As shown, the connectivity analyzer 105 receives data from a network model 135. The network model 135, in some embodiments, stores data message processing rules for each network device in the network that is monitored/verified by the application 100. In some embodiments, the network devices represented in the network model 135 include physical devices (e.g., physical switches and routers, middlebox appliances, etc.) and virtual software devices (e.g., virtual switches, virtual routers, software middleboxes, etc.) as well as logical devices (e.g., logical switches and logical routers, distributed middleboxes, etc.). The data message processing rules include forwarding rules, security rules, (e.g., firewall rules), etc., that define how data messages sent to and from network endpoints are processed in the network. In some embodiments, the network model 135 represents these network devices as collections of tables that specify how each device would handle any data message.

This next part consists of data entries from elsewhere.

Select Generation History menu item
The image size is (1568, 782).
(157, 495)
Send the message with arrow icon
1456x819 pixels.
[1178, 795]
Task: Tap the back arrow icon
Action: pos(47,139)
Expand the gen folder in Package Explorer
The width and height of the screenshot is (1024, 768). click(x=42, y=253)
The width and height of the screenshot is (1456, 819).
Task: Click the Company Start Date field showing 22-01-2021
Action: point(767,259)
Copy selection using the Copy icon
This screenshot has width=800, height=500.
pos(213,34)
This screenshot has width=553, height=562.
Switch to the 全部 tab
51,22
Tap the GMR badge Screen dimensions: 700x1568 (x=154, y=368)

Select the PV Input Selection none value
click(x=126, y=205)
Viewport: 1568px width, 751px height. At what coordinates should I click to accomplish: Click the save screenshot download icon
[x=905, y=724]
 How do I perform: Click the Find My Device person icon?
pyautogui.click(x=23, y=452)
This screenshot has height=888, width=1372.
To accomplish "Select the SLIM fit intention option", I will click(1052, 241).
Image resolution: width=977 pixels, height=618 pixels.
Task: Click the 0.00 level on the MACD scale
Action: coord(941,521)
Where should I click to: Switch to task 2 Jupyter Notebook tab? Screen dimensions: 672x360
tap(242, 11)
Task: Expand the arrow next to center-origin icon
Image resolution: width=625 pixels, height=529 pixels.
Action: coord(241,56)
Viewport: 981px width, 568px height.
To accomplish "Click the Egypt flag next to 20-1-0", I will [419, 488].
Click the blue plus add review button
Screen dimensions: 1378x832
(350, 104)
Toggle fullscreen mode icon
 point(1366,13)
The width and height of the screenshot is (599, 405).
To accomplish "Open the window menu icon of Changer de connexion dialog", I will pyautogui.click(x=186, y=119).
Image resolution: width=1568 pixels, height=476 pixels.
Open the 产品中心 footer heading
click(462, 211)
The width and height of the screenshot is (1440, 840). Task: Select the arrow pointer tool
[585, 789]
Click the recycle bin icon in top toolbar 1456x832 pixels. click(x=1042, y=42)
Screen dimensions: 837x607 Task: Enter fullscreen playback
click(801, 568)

The network verification application can simulate the processing of any theoretical data message (or set of data messages) that could occur in the network using the network model 135. For the purposes of connectivity analysis, the network model 135 can be used to determine, for any two network endpoints, the set of data messages that can reach one endpoint when sent from the other. In common usage, the network verification application can verify that specific conditions are met in the network and provide responses to on-demand queries.

The connectivity analyzer 105 uses the network model 135 to generate connectivity data for a set of network endpoints in the network analyzed by the network verification application 100. The network endpoints may include virtual machines (VMs), physical computers, containers, and/or other data compute nodes (DCNs) that communicate via the network. The connectivity analyzer 105 determines, for each network endpoint, the connectivity to each other network endpoint. In some embodiments, for each particular network endpoint, the connectivity analyzer 105 uses the network model 135 to determine a respective set of data messages that would reach each respective other network endpoint when sent from the particular network endpoint.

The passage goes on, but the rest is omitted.